Common Agent Patterns

Research Agent

Tools: web search, URL reader, note-taking. The agent searches for information, reads pages, extracts facts, and compiles a report. Useful for market research, literature review, competitive analysis.

Coding Agent

Tools: file read/write, shell execution, web search. The agent reads existing code, plans changes, writes code, runs tests, and iterates on failures. Key design decision: sandbox the execution environment.

Data Analysis Agent

Tools: code execution (Python with pandas/numpy), file read, chart generation. The agent loads data, explores it, runs statistical analysis, and generates visualizations. Give it a Python sandbox with data science libraries pre-installed.

Customer Support Agent

Tools: knowledge base search, ticket system API, escalation.
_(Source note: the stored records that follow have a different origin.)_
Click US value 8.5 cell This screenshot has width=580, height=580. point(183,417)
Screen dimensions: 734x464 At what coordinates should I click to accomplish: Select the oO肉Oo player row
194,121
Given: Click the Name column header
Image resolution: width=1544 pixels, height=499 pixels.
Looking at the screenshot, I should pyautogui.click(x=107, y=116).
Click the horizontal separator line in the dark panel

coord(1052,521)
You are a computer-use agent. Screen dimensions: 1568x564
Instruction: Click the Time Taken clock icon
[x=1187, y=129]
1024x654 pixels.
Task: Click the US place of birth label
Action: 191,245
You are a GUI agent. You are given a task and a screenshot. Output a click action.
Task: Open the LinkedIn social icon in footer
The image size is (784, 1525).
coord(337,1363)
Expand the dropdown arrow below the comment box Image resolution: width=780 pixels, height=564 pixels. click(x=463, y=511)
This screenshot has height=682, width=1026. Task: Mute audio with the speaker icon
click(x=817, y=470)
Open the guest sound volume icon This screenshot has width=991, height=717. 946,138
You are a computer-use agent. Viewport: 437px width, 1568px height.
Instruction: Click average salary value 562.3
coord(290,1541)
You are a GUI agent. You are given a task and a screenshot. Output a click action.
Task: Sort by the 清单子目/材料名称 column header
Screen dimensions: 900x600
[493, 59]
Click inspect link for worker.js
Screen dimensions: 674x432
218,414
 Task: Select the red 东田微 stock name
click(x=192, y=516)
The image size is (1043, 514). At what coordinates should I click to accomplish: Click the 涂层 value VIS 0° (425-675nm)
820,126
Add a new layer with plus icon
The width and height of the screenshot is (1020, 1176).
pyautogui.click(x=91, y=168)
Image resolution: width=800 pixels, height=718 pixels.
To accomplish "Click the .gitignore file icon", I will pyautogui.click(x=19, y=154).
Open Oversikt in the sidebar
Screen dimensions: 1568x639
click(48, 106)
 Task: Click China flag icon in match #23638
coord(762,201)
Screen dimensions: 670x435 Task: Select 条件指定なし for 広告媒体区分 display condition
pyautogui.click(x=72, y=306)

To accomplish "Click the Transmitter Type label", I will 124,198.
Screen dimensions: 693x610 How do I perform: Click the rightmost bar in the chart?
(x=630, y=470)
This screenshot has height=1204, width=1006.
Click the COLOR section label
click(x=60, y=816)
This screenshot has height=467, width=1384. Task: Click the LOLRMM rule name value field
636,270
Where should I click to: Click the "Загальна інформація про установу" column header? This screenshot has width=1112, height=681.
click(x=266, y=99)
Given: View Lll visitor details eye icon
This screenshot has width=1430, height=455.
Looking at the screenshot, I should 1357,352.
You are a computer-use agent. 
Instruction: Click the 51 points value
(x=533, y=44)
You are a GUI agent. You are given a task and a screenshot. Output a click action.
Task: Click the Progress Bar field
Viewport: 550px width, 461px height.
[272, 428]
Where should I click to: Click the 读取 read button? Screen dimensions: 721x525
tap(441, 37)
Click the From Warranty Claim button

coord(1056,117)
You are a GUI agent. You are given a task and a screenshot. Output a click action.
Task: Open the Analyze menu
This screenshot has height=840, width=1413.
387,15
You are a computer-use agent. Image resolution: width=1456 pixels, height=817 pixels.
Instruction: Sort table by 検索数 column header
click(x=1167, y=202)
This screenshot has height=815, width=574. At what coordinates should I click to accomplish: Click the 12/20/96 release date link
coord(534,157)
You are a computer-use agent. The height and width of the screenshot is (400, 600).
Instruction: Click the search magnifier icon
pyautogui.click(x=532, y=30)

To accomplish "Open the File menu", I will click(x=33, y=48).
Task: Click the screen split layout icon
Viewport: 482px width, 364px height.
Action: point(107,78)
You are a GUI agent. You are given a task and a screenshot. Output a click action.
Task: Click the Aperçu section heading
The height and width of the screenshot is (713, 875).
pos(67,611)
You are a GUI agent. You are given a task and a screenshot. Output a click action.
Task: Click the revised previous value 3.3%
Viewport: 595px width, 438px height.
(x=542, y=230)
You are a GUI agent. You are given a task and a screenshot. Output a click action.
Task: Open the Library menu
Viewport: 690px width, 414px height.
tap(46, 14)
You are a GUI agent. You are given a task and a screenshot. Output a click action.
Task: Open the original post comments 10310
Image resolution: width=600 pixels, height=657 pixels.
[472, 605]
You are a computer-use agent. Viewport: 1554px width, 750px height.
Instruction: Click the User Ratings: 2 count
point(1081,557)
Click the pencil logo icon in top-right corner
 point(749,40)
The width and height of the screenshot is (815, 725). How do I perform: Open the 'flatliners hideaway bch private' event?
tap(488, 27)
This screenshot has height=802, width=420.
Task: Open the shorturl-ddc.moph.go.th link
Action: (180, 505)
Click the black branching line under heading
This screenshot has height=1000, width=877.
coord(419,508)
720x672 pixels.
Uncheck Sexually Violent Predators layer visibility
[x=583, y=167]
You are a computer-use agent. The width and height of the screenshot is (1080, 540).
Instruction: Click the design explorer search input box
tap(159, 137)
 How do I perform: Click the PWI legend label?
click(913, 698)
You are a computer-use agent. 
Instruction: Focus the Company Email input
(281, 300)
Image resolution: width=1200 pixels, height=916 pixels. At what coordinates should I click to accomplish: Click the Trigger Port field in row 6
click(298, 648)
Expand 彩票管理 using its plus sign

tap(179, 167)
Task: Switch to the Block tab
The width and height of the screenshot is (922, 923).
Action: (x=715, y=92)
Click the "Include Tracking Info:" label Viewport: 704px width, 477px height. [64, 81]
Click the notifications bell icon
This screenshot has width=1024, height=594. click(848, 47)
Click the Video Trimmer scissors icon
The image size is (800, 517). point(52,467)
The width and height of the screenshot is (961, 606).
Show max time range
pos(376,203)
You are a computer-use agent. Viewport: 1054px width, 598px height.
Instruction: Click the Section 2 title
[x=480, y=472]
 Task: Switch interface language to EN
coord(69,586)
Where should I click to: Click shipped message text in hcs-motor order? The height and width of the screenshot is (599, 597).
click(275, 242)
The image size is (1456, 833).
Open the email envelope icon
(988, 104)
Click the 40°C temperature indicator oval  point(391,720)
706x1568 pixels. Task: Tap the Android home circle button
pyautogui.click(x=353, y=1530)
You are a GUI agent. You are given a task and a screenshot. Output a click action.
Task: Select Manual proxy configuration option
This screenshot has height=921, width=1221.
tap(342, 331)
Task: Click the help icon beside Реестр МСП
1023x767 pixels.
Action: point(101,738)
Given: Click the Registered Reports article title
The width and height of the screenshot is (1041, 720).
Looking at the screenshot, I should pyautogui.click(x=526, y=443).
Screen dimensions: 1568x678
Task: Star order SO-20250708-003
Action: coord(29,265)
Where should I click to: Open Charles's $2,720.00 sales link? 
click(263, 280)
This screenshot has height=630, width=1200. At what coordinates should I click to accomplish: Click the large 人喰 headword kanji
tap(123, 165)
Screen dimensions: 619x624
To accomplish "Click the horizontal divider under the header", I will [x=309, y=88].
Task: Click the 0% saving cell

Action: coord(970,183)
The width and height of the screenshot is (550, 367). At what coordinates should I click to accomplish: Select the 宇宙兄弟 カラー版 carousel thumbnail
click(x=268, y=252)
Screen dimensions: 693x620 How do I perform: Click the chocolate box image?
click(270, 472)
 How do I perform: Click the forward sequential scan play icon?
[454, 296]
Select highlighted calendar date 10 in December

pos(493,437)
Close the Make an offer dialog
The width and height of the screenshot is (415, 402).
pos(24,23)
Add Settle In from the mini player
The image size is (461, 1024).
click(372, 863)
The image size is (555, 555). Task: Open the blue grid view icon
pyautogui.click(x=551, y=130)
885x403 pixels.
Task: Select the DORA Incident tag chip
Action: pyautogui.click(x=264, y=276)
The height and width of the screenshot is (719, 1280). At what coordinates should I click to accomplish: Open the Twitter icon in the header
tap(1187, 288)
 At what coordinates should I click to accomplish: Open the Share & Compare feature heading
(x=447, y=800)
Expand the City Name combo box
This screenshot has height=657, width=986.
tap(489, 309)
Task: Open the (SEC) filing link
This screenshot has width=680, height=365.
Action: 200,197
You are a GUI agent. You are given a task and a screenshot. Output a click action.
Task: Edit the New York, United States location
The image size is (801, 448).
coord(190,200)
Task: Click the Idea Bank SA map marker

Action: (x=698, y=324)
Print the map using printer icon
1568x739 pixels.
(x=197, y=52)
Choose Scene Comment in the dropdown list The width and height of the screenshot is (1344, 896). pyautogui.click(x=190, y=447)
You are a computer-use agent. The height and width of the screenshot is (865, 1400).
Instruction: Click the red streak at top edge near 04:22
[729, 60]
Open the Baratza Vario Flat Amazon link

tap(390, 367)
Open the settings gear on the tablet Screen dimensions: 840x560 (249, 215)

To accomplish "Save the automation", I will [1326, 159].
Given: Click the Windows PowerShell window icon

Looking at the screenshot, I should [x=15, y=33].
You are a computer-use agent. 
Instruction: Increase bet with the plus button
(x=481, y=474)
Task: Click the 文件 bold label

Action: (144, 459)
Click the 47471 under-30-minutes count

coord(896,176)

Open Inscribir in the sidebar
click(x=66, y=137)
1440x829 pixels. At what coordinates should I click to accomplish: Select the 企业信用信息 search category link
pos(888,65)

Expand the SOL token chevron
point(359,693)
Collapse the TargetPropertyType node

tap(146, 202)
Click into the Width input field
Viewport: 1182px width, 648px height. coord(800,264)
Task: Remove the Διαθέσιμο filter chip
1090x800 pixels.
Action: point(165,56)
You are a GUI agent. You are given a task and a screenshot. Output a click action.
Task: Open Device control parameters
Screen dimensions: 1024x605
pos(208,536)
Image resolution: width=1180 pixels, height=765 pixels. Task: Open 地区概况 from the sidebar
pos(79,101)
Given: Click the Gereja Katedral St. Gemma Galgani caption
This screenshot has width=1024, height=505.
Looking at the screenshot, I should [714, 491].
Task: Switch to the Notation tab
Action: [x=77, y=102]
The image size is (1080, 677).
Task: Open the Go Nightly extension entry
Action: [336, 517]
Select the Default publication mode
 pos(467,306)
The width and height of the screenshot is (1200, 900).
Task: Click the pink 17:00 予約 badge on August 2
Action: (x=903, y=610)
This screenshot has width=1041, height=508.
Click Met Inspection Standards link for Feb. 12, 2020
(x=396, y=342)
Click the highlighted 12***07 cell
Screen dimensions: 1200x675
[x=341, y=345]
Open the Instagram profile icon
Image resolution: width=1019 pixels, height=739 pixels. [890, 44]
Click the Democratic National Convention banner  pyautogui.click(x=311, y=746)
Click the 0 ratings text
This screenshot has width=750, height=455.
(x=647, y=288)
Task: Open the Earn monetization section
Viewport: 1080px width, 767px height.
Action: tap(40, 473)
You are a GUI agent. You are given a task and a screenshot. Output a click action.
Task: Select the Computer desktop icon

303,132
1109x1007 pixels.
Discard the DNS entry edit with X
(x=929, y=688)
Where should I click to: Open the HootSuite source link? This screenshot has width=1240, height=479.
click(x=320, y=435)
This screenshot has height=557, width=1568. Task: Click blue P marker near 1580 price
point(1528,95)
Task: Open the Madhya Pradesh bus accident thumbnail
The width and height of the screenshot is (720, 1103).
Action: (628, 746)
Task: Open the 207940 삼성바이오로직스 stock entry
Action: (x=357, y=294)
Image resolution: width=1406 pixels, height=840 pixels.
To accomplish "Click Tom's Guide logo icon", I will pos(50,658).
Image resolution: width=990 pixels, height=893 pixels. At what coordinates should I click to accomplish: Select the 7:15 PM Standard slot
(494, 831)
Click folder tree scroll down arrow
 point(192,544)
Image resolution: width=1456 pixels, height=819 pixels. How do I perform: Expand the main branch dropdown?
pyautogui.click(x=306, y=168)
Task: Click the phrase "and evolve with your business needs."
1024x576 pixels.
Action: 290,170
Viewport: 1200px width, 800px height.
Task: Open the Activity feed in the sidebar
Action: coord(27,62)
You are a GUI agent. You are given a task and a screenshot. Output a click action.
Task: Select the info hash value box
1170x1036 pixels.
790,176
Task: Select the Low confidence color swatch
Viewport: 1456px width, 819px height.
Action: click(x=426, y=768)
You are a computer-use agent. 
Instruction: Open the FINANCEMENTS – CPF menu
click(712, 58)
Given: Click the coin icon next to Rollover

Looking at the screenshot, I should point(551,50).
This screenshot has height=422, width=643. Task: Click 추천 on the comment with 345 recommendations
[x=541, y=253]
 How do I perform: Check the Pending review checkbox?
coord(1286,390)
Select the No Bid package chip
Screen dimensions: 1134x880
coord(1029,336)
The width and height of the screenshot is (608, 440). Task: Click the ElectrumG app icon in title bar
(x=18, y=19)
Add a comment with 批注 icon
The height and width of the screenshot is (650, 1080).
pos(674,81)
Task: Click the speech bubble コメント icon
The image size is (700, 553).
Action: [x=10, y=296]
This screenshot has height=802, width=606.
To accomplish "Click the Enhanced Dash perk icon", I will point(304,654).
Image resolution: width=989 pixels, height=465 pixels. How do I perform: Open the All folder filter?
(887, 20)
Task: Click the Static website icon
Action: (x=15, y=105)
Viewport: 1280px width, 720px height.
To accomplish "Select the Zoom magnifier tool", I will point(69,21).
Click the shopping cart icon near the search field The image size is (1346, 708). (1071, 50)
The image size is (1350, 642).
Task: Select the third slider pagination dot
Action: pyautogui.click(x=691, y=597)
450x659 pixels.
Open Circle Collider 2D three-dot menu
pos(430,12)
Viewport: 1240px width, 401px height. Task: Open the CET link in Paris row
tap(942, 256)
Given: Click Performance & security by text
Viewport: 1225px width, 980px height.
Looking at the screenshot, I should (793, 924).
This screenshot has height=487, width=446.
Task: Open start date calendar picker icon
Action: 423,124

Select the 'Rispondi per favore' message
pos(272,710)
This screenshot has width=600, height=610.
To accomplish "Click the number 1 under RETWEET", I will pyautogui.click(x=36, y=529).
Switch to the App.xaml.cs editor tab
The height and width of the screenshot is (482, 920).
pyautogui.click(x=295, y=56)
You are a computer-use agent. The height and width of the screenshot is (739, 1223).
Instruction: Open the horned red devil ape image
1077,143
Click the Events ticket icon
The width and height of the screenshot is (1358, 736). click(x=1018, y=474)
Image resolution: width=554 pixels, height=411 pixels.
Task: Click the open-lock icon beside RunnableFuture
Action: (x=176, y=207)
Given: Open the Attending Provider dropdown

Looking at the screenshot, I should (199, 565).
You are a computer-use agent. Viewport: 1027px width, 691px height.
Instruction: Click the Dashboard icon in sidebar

The agent retrieves relevant documentation, answers questions, and escalates when confidence is low or the request requires human judgment.

Workflow Automation Agent

Tools: email, calendar, project management APIs. The agent performs multi-step business processes (schedule meetings, send follow-ups, update tasks). Always use human-in-the-loop for actions with external side effects.